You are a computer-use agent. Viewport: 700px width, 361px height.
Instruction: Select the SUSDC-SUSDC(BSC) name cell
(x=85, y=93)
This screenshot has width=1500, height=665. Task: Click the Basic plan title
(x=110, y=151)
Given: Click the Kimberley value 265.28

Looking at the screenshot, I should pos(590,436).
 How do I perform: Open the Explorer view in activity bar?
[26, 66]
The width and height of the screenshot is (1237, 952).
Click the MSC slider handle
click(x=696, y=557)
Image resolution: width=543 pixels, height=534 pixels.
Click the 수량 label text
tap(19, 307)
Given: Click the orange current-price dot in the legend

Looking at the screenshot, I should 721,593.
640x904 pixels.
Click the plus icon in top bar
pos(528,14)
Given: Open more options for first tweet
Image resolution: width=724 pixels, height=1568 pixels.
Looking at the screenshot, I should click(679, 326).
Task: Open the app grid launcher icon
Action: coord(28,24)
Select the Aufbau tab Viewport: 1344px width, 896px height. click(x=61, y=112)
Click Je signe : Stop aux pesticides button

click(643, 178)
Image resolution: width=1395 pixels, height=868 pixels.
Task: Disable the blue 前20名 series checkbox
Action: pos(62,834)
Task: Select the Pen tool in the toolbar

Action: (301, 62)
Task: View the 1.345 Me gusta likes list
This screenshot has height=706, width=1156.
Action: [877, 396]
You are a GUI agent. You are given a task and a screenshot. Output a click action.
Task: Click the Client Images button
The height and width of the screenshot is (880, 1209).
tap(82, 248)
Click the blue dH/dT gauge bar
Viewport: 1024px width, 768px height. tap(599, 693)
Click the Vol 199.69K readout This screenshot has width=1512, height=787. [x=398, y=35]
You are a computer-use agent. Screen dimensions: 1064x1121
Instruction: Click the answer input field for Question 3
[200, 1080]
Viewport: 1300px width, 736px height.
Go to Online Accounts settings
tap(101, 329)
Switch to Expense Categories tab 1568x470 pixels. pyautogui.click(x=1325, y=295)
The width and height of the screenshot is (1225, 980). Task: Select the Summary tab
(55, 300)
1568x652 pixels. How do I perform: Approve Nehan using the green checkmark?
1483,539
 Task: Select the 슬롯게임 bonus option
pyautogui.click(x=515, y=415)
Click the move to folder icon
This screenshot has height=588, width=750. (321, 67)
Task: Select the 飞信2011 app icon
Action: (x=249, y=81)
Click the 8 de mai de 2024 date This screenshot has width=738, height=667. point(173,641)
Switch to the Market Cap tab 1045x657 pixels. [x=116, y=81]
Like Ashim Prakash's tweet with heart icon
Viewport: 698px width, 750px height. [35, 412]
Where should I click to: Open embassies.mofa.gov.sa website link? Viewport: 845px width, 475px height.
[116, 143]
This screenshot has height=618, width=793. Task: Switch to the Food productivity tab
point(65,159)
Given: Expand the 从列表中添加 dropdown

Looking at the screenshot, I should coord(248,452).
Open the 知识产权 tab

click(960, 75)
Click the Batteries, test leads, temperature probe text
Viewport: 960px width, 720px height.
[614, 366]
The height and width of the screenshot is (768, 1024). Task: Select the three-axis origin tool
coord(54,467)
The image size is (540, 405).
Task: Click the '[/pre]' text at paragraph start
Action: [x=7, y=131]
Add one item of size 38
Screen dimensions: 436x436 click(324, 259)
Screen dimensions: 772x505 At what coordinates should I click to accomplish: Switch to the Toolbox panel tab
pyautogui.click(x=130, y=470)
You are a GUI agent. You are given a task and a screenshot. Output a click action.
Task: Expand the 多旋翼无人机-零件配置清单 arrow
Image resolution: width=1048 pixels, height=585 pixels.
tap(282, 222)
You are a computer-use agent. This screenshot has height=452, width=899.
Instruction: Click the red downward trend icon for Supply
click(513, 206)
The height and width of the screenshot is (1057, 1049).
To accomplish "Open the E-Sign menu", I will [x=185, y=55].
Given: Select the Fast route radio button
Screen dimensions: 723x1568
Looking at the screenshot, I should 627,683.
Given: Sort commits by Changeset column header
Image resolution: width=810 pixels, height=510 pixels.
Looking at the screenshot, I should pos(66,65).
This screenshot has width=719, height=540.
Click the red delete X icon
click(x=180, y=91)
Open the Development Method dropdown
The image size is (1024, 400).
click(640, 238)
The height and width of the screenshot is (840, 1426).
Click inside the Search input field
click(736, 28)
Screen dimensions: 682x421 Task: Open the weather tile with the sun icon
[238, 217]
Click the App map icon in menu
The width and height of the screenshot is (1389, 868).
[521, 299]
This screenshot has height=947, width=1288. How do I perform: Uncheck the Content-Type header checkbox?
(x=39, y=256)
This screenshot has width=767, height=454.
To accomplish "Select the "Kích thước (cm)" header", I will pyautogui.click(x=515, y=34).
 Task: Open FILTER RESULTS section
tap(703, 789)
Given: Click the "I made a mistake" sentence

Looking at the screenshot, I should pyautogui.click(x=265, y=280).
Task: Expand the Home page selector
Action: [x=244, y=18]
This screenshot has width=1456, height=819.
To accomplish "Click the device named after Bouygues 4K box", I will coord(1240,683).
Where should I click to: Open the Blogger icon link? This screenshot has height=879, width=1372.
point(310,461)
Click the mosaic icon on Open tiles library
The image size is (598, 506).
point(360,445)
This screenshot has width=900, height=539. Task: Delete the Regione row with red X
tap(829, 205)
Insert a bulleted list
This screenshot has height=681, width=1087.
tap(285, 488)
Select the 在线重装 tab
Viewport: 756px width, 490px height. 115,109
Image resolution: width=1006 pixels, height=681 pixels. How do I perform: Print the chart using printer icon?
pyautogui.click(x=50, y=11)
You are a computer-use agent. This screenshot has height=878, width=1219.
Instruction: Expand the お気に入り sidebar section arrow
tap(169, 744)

Exercise brief => Set the listing above down again exactly.

Final answer =>
You are a computer-use agent. Viewport: 700px width, 361px height.
Instruction: Select the SUSDC-SUSDC(BSC) name cell
(x=85, y=93)
This screenshot has width=1500, height=665. Task: Click the Basic plan title
(x=110, y=151)
Given: Click the Kimberley value 265.28

Looking at the screenshot, I should pos(590,436).
 How do I perform: Open the Explorer view in activity bar?
[26, 66]
The width and height of the screenshot is (1237, 952).
Click the MSC slider handle
click(x=696, y=557)
Image resolution: width=543 pixels, height=534 pixels.
Click the 수량 label text
tap(19, 307)
Given: Click the orange current-price dot in the legend

Looking at the screenshot, I should 721,593.
640x904 pixels.
Click the plus icon in top bar
pos(528,14)
Given: Open more options for first tweet
Image resolution: width=724 pixels, height=1568 pixels.
Looking at the screenshot, I should click(679, 326).
Task: Open the app grid launcher icon
Action: coord(28,24)
Select the Aufbau tab Viewport: 1344px width, 896px height. click(x=61, y=112)
Click Je signe : Stop aux pesticides button

click(643, 178)
Image resolution: width=1395 pixels, height=868 pixels.
Task: Disable the blue 前20名 series checkbox
Action: pos(62,834)
Task: Select the Pen tool in the toolbar

Action: (301, 62)
Task: View the 1.345 Me gusta likes list
This screenshot has height=706, width=1156.
Action: [877, 396]
You are a GUI agent. You are given a task and a screenshot. Output a click action.
Task: Click the Client Images button
The height and width of the screenshot is (880, 1209).
tap(82, 248)
Click the blue dH/dT gauge bar
Viewport: 1024px width, 768px height. tap(599, 693)
Click the Vol 199.69K readout This screenshot has width=1512, height=787. [x=398, y=35]
You are a computer-use agent. Screen dimensions: 1064x1121
Instruction: Click the answer input field for Question 3
[200, 1080]
Viewport: 1300px width, 736px height.
Go to Online Accounts settings
tap(101, 329)
Switch to Expense Categories tab 1568x470 pixels. pyautogui.click(x=1325, y=295)
The width and height of the screenshot is (1225, 980). Task: Select the Summary tab
(55, 300)
1568x652 pixels. How do I perform: Approve Nehan using the green checkmark?
1483,539
 Task: Select the 슬롯게임 bonus option
pyautogui.click(x=515, y=415)
Click the move to folder icon
This screenshot has height=588, width=750. (321, 67)
Task: Select the 飞信2011 app icon
Action: (x=249, y=81)
Click the 8 de mai de 2024 date This screenshot has width=738, height=667. point(173,641)
Switch to the Market Cap tab 1045x657 pixels. [x=116, y=81]
Like Ashim Prakash's tweet with heart icon
Viewport: 698px width, 750px height. [35, 412]
Where should I click to: Open embassies.mofa.gov.sa website link? Viewport: 845px width, 475px height.
[116, 143]
This screenshot has height=618, width=793. Task: Switch to the Food productivity tab
point(65,159)
Given: Expand the 从列表中添加 dropdown

Looking at the screenshot, I should coord(248,452).
Open the 知识产权 tab

click(960, 75)
Click the Batteries, test leads, temperature probe text
Viewport: 960px width, 720px height.
[614, 366]
The height and width of the screenshot is (768, 1024). Task: Select the three-axis origin tool
coord(54,467)
The image size is (540, 405).
Task: Click the '[/pre]' text at paragraph start
Action: [x=7, y=131]
Add one item of size 38
Screen dimensions: 436x436 click(324, 259)
Screen dimensions: 772x505 At what coordinates should I click to accomplish: Switch to the Toolbox panel tab
pyautogui.click(x=130, y=470)
You are a GUI agent. You are given a task and a screenshot. Output a click action.
Task: Expand the 多旋翼无人机-零件配置清单 arrow
Image resolution: width=1048 pixels, height=585 pixels.
tap(282, 222)
You are a computer-use agent. This screenshot has height=452, width=899.
Instruction: Click the red downward trend icon for Supply
click(513, 206)
The height and width of the screenshot is (1057, 1049).
To accomplish "Open the E-Sign menu", I will [x=185, y=55].
Given: Select the Fast route radio button
Screen dimensions: 723x1568
Looking at the screenshot, I should 627,683.
Given: Sort commits by Changeset column header
Image resolution: width=810 pixels, height=510 pixels.
Looking at the screenshot, I should pos(66,65).
This screenshot has width=719, height=540.
Click the red delete X icon
click(x=180, y=91)
Open the Development Method dropdown
The image size is (1024, 400).
click(640, 238)
The height and width of the screenshot is (840, 1426).
Click inside the Search input field
click(736, 28)
Screen dimensions: 682x421 Task: Open the weather tile with the sun icon
[238, 217]
Click the App map icon in menu
The width and height of the screenshot is (1389, 868).
[521, 299]
This screenshot has height=947, width=1288. How do I perform: Uncheck the Content-Type header checkbox?
(x=39, y=256)
This screenshot has width=767, height=454.
To accomplish "Select the "Kích thước (cm)" header", I will pyautogui.click(x=515, y=34).
 Task: Open FILTER RESULTS section
tap(703, 789)
Given: Click the "I made a mistake" sentence

Looking at the screenshot, I should pyautogui.click(x=265, y=280).
Task: Expand the Home page selector
Action: [x=244, y=18]
This screenshot has width=1456, height=819.
To accomplish "Click the device named after Bouygues 4K box", I will coord(1240,683).
Where should I click to: Open the Blogger icon link? This screenshot has height=879, width=1372.
point(310,461)
Click the mosaic icon on Open tiles library
The image size is (598, 506).
point(360,445)
This screenshot has width=900, height=539. Task: Delete the Regione row with red X
tap(829, 205)
Insert a bulleted list
This screenshot has height=681, width=1087.
tap(285, 488)
Select the 在线重装 tab
Viewport: 756px width, 490px height. 115,109
Image resolution: width=1006 pixels, height=681 pixels. How do I perform: Print the chart using printer icon?
pyautogui.click(x=50, y=11)
You are a computer-use agent. This screenshot has height=878, width=1219.
Instruction: Expand the お気に入り sidebar section arrow
tap(169, 744)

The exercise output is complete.